Comments (11)
I've been putting some thought into this, and I think I have some ideas.
The GSD namespace is really what we want to be THE source of information. If we want to see updates and/or corrections, that's really what we want. I think we should figure out how to turn existing NVD entries into GSD (OSV) format.
If we want to modify the data, that's the place to do it. There will be some issues with keeping NVD changes current is a different discussion, so let's just ignore that point for the moment.
If someone wants to add their own data, that's where a namespace makes sense I think. Some namespaces will be merged into GSD, some won't. It'll just depend, but the point is your namespace is for whatever you want.
from gsd-tools.
So several questions/comments:
- we want to import the data automatically from various sources as much as possible (scaling/efficiency, etc)
- what do we do when that data is broken or incorrect? do we fix it? where?
- what happens when (if?) the original source changes it, was that a fix? (or is it more brokan?) do we want someone to review it? do we flag it?
- as for where we fix the data, if we write the NVD data in, then fix it, we have that trail in git, e.g. we still have the original data (if anyone cares to go look for it)
- if we are fixing it by overwritting it, how do we indicate we changed it from the original? "hey GSD, you have a typo, NVD says CVSS score of X, you say Y"
- how do we indicate WHY we changed it, e.g. what evidence caused us to change this data?
- if we fix the data outside the namespace where it exists, and then for example have the API overlay our improved data when serving the file, do we put the overlay data in the root namespace, or what?
from gsd-tools.
Also your commit seems to assume the NVD namespace is empty, which it isn't, so the commit needs to be reworked to overwrite (merge? overlay? some word like that) the data into the existing "nvd.nist.gov" space (or else the json breaks, can't have multiple identically named keys).
This also all assumes we want to overwrite the "broken" entry and not just insert a more correct one.
from gsd-tools.
More thinking outloud:
this is why we picked git initially. We can do things like have a random person overwrite a "Read only" namespace and 1) we can revert it easily and 2) we can know exactly who did what when, and with a good commit message why.
So I'm inclined, for now, to allow overwrites of these "Read only" spaces, and we see where this goes and how to best deal with it, worst case we clean it up by overwriting it with the NVD data and we move the altered data somewhere else.
from gsd-tools.
I was basing it off of what you'd done at CloudSecurityAlliance/gsd-database@1efab96, though once it was fixed in NVD someone else reverted that change. The bot that runs to populate the nvd.nist.gov
is definitely going to clobber anything we put there, so it doesn't really make sense to suggest changes at all I guess
from gsd-tools.
The whole point to a namespace is keeping it off limits to others. I like that we can't monkey with the NVD or CVE data. What we have is what they have. If they update something, we pick up that update quickly.

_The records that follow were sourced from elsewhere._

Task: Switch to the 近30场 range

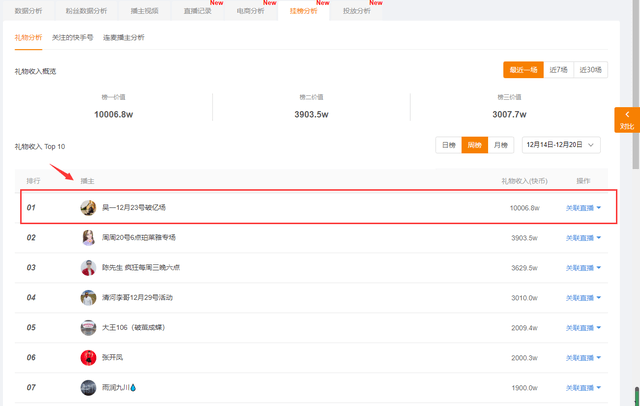Action: (590, 70)
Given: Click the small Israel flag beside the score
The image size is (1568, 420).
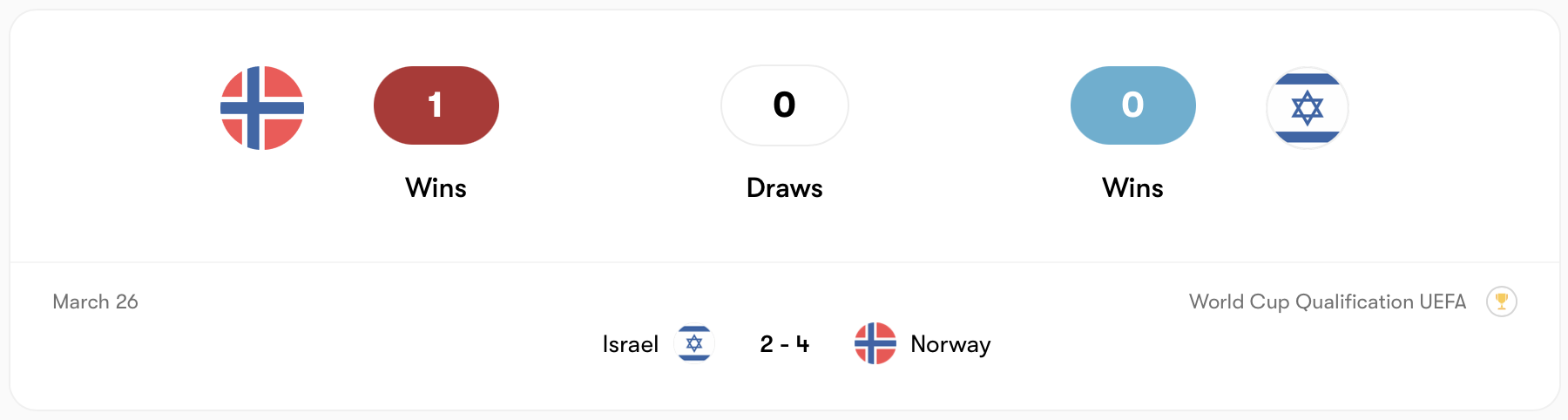Looking at the screenshot, I should click(x=694, y=343).
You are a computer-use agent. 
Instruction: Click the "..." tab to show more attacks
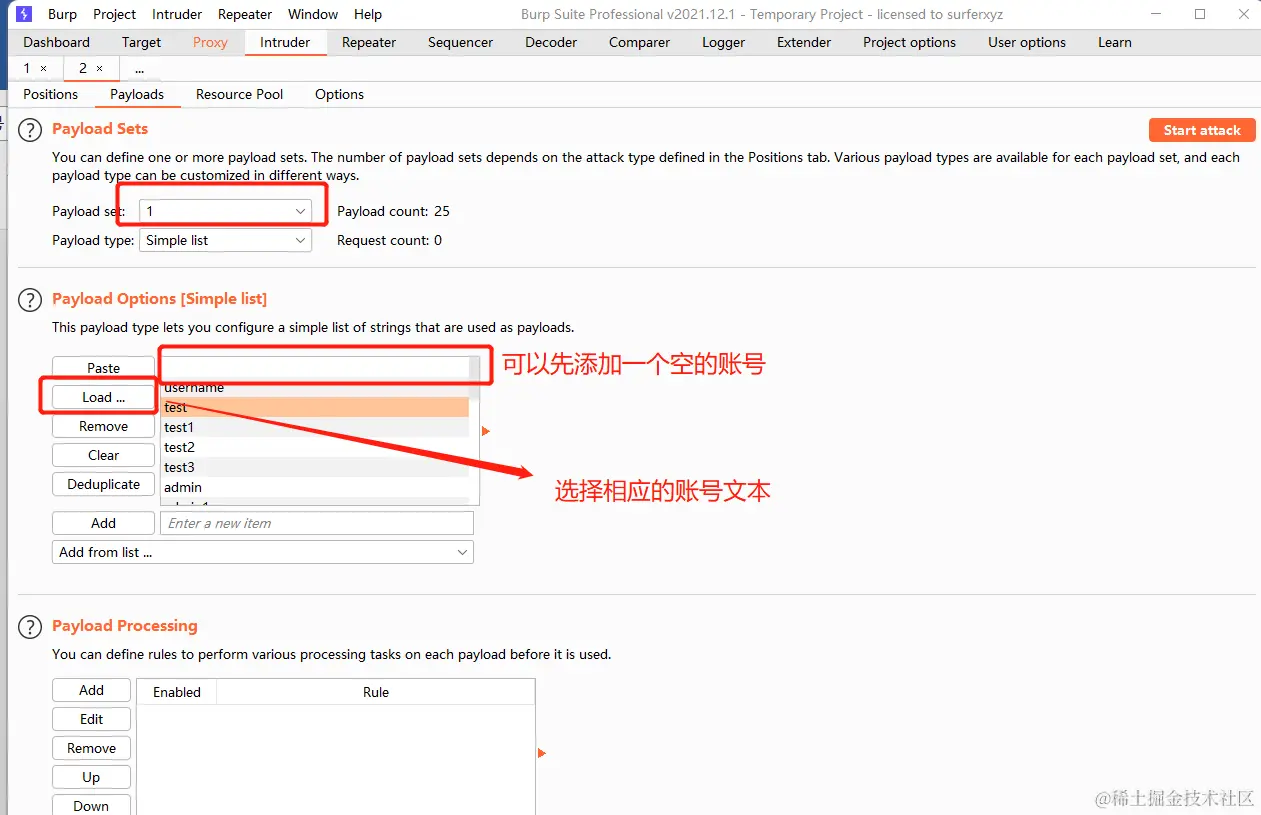point(140,68)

We know we want to be able to add enrichment data, that's basically the whole point right now. There's no good way to enrich the existing NVD upstream data without a lot of pain
I think there are two types of enrichment (let's just think about this in the context of NVD for the moment, it will help keep the scope sane)
- Correcting an existing read only namespace
- Adding new data
For adding new data, I think either adding something the GSD namespace or your own namespace would be fine.

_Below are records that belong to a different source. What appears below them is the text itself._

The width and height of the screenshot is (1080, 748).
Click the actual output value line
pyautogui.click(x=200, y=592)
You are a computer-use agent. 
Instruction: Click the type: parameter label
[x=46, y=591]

For corrections there isn't a great way I'm aware of that can correct portions of the NVD data
from gsd-tools.
Ok so adding data is easy if you use your own namespace, the trick becomes knowing when/how to overlay it, e.g. let's assume I use seifried.org, and people trust/want to use my data in my namespace. If I have something like (again for the sake of argument):
overlay: { namespaces: { cve.org: [some CVE data like an affects set of data]
are we adding my data to the cve.org data? replacing it entirely? Because two very common cases are "they got it wrong, here's the correct one" and "they are incomplete, here's more data". When you can only have one item, like a description it's easy, it overwrites the existing one, but when you have lists (e.g. affects, or references) then what?

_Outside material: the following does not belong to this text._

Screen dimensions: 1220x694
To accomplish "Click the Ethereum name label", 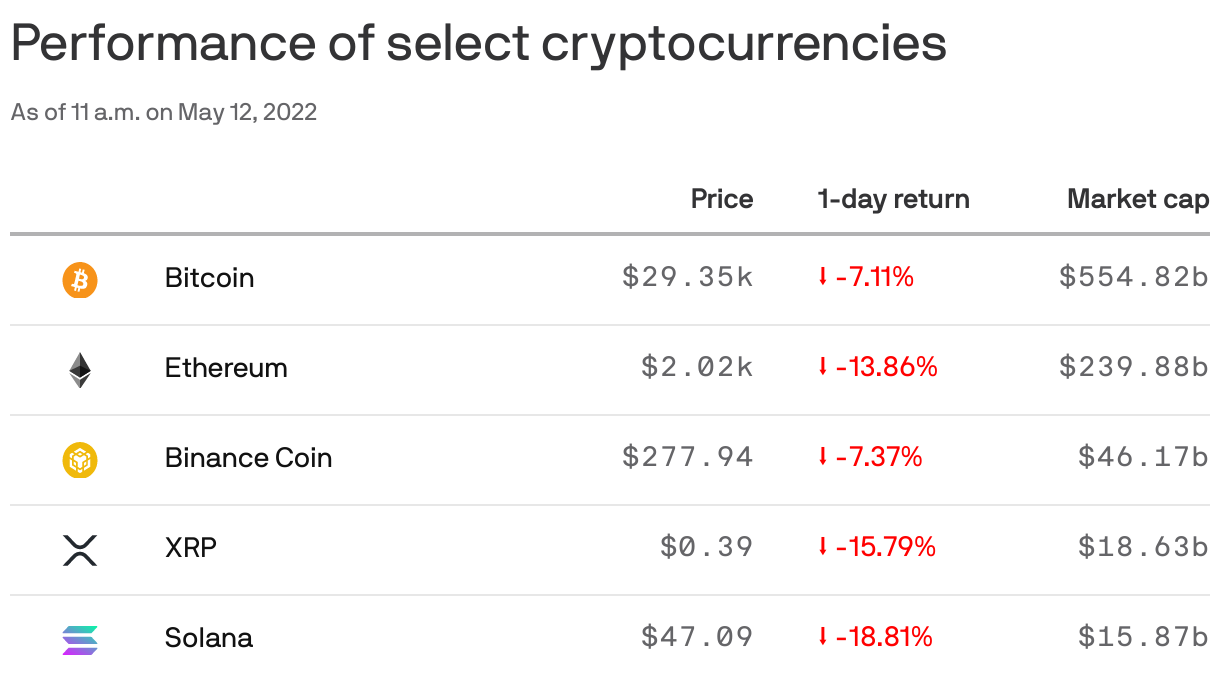I will tap(226, 367).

So we may also need a way to indicate that this data is "in addition to" or "replaces" whatever keys are in the same space. We also need a way to specify what we're adding or overwriting (originally I used the term "overlay", I still can't think of a better one).
One option would be:
overlay: { replace: { namespaces: { cve.org: [some CVE data like an affects set of data]
overlay: { addto: { namespaces: { cve.org: [some CVE data like CVSS environmental data]
Now having said this all, there may be a better solution:
We populate the root osv:{} based on data in the root and in namespaces (e.g. CVE,. NVD, etc.). We can basically just sort it out and write "the best truth" in osv:{}, if people don't l;ike it, they can choose to have their own parsing rules (e.g. "do we trust seifried.org namepsace to overlay for cve.org?") and so on.
My vote, for now:
People write stuff to their namespaces. We parse it and write it to the root osv:{}. This will be a natural extension of the GSD to osv:{} conversion I'm working on (it already has this mindset).
from gsd-tools.
To describes changes to JSON there is JSON Patch defined in RFC 6902 and the there is definition to merge JSON objects in RFC 7396
from gsd-tools.
The challenge here is we then... store the original JSON files and a series of patches and the final file (e.g. so we don't make everyone apply the series to get up to date), or.. something else? For now, the solution is git, this gives us the history, and the ability to roll back, the hosting is easy (github), and distribution (git clone/git pull) all in one tidy bundle.
from gsd-tools.
Fist let me clarify I am not proposing that JSON patch should be used or other forms of diffs. But the question was raised how this could be encoded and before a new format is defined I wanted to mention that others already worked on this problem.
It is also possible to include a JSON patch inside the object that should be changed.
{
"foo": 1,
"patch": [
{ "op": "replace", "path": "/foo", "value": 2 }
]
}
So the patch could be put into a namespace and there is no need to manage multiple files for one GSD entry.
But this is only a viable solution if you want to store changes to the read only data. Maybe to highlight false data in CVE and co or to clarify contradicting data with GSD and CVE.
I agree with @joshbressers the approach to improve the GSD namespace is the most sensible.
from gsd-tools.
So there's two issues here:
- what technical method do we use to update the JSON data (e.g. direct overwrite? patch?)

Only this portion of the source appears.